Notice the main difference? The improved code only sends 1 set of commands to set the LCD window before the start of the loop. After that, the pixel data is written in fewer SPI transactions. If your system has enough memory, an even faster version would be to prepare all of the pixels in RAM and write them in a single transaction to the display.

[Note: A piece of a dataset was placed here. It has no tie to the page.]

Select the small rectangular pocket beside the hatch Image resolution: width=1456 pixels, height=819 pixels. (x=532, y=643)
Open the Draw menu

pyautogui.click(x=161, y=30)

If you're working with Arduino boards (original AVR MCUs), the SPI bus can only go at 8 or 4Mhz (half the processor speed). Even in this case, you can still do some impressive things with these displays if you don't need to change every pixel every frame. I reference AVR MCUs because they have a very limited SPI speed for doing video updates. Even if the CPU/SPI could be fast, but the SPI bus of the display only runs slowly, you have a similar situation. In the video below, is a demo of my Pac-Man emulator running on a Raspberry Pi Zero and driving a 320x480 display at 12Mhz (relatively slow). My emulator takes advantage of the fact that PacMan doesn't change much of the display each frame and I optimized my code to write only the changed pixels. This allows 60FPS animation on a relatively slow SPI LCD.

Example 2
This video shows the time needed to draw diagonal lines across the display using direct rendering (data is sent to the display while drawing each line) versus indirect (data is sent to a local buffer, then written to the display in one shot). A diagonal line (slope 1) is a worst case scenario for SPI displays since it can only draw one pixel at a time and then must use SetLCDWindow() again. There's a 4 second pause between each type so that you can see the time spent (1375ms versus 41ms)

Takeaways
• Calculating the potential framerate of serial connected displays depends on more than just the SPI clock rate
• Plan ahead to minimize the number of output window changes
• Write as many pixels as possible in each SPI transaction
• I haven't specifically referenced I2C displays in this post, but the same ideas apply

1. Excellent write-up as usual. I'm curious what the performance for something like this would be for an ARM cortex-m0 device like say, the STM32F0x0 series of micro-controllers from STMicroelectronics, "With 76800 16-bit pixels, we would need a memory buffer of 153600 bytes...If you're working with Arduino boards (original AVR MCUs), the SPI bus can only go at 8 or 4Mhz (half the processor speed)"; the high end model can deliver 48 MHz CPU and 256 K of RAM.

1. You can do quite a bit with these displays if you're running at 48Mhz and have plenty of RAM. In fact, I'm updating my SPI_LCD Arduino library to support a back buffer (mostly targeting the ESP32) to allow delayed rendering and more complex graphics operations.